> What is being asked
Wherever the word "title" shows up in the data, report the line it sits in.

#### Recorded data ####

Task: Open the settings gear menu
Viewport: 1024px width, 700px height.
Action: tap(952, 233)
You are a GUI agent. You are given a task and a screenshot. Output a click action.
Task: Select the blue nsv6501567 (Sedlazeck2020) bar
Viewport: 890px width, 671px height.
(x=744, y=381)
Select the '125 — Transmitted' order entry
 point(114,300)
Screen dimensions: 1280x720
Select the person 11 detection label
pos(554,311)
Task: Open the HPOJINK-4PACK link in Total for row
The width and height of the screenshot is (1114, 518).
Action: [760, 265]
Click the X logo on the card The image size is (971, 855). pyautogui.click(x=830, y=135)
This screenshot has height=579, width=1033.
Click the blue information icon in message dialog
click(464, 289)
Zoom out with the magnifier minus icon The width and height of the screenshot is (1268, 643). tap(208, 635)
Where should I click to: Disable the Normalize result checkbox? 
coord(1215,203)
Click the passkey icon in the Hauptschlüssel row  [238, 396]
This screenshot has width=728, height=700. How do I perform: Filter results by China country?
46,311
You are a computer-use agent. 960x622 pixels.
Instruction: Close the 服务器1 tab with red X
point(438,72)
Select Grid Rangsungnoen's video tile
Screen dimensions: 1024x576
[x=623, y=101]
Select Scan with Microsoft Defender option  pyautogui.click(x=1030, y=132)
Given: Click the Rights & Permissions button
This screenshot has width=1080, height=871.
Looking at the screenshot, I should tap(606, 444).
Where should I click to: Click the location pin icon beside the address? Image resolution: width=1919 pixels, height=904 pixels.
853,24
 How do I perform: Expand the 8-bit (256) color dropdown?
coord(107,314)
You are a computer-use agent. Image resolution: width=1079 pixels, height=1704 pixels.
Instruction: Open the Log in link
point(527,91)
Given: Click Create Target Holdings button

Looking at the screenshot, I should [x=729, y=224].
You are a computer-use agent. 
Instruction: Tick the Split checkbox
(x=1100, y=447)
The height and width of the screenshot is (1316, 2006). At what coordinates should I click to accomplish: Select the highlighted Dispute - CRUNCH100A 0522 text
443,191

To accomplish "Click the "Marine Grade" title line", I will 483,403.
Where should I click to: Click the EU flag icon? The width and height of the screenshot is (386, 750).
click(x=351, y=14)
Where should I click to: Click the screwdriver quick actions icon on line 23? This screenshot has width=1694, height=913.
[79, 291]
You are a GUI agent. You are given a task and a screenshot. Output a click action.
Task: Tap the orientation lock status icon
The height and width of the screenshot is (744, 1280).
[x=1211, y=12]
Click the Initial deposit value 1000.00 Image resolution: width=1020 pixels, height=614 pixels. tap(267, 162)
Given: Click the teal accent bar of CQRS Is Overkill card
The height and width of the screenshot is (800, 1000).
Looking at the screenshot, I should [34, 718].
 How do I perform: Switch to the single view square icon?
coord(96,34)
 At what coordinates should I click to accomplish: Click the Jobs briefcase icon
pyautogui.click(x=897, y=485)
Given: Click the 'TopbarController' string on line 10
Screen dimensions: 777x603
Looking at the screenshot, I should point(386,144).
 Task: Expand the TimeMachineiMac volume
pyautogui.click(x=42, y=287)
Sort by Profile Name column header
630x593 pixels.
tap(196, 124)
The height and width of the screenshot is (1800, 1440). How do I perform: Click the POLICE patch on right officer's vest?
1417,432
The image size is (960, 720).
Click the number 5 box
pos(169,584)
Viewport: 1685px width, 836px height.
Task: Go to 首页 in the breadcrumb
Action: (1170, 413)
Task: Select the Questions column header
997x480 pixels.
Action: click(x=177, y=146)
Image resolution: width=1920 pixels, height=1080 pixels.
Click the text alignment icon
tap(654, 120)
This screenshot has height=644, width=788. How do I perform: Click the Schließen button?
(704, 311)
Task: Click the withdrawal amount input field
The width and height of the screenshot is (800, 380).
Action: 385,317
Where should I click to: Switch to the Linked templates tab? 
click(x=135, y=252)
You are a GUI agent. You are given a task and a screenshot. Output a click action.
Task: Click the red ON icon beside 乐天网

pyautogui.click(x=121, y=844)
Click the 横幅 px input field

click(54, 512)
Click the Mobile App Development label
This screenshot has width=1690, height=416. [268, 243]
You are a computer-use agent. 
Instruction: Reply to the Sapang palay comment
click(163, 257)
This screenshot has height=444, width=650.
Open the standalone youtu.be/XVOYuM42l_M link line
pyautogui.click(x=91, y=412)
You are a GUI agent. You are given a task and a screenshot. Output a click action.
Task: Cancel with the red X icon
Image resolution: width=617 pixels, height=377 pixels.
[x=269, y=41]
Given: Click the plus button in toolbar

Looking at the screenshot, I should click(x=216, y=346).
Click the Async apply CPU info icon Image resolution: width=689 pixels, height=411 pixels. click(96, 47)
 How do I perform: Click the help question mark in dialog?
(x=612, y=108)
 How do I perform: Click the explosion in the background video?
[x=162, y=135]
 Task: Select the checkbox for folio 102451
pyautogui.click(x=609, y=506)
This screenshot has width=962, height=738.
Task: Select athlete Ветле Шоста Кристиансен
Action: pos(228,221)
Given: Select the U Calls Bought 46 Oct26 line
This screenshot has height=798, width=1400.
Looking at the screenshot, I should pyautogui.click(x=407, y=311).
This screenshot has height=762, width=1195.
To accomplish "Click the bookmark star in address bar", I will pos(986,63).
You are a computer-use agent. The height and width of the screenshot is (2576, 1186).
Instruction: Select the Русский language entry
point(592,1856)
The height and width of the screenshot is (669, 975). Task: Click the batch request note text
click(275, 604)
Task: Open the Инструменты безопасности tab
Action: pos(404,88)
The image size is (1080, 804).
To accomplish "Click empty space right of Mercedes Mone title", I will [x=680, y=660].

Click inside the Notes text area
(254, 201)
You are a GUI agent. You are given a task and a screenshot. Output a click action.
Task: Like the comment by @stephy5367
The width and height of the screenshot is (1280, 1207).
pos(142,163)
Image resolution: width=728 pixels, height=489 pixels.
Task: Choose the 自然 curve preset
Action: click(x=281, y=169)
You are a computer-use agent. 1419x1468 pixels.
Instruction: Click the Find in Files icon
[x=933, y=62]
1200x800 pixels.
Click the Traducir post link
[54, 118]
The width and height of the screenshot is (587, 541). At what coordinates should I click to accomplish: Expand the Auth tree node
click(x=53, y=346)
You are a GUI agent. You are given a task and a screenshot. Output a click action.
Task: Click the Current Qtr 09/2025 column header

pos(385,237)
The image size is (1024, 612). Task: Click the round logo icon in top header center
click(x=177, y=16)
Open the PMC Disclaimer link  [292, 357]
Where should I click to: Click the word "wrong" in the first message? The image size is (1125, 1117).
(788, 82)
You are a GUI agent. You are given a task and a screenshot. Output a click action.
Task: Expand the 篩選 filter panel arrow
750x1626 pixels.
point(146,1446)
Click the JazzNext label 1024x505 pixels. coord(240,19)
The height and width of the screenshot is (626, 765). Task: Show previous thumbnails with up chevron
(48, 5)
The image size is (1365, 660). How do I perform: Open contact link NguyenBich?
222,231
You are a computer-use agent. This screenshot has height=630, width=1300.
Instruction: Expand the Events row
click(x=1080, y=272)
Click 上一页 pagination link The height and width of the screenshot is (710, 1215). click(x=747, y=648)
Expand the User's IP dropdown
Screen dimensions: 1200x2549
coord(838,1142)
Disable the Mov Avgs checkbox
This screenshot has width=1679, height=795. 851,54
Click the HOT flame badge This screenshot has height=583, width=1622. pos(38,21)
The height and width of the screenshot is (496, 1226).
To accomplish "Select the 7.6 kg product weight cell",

####

> Answer box
To accomplish "Click the "Marine Grade" title line", I will 483,403.
To accomplish "Click empty space right of Mercedes Mone title", I will [x=680, y=660].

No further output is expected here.